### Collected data
* * * * *

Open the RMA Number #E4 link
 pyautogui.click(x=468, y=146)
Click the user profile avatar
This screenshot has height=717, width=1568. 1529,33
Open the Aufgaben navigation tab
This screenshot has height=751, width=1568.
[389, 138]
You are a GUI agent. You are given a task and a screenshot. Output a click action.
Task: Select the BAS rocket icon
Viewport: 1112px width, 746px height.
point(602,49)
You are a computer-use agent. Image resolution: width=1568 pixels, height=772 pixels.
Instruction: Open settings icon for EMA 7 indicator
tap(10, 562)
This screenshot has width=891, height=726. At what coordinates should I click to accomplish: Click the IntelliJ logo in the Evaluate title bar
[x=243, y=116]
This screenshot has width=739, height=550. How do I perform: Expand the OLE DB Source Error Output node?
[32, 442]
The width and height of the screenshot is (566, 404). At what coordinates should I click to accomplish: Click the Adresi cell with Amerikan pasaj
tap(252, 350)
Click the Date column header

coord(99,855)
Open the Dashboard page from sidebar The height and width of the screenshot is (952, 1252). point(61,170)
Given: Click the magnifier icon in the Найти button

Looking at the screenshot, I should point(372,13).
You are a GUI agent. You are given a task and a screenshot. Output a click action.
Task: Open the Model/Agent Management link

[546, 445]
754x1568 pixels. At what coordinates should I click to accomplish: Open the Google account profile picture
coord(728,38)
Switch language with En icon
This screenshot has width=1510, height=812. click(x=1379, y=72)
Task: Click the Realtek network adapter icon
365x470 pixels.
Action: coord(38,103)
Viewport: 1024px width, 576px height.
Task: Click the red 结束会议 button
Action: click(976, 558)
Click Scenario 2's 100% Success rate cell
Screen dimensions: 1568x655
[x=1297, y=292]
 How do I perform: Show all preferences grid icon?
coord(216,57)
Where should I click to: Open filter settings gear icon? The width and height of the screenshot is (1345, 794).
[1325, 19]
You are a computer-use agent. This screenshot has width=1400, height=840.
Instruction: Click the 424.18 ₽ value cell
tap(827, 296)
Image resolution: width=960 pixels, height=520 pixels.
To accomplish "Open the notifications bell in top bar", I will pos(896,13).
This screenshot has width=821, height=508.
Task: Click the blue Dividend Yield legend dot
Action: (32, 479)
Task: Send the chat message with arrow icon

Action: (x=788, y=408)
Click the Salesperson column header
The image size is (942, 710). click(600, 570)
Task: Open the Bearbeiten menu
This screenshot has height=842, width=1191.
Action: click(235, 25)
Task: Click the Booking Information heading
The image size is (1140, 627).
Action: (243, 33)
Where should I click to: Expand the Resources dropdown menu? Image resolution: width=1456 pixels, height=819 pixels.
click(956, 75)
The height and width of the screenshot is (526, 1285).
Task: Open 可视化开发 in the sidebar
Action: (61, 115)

* * * * *

### Directions
Reproduce exactly the line bearing "This screenshot has height=842, width=1191." and all the lines that come after it in the records above; add nothing.

### Answer section
This screenshot has height=842, width=1191.
Action: click(235, 25)
Task: Click the Booking Information heading
The image size is (1140, 627).
Action: (243, 33)
Where should I click to: Expand the Resources dropdown menu? Image resolution: width=1456 pixels, height=819 pixels.
click(956, 75)
The height and width of the screenshot is (526, 1285).
Task: Open 可视化开发 in the sidebar
Action: (61, 115)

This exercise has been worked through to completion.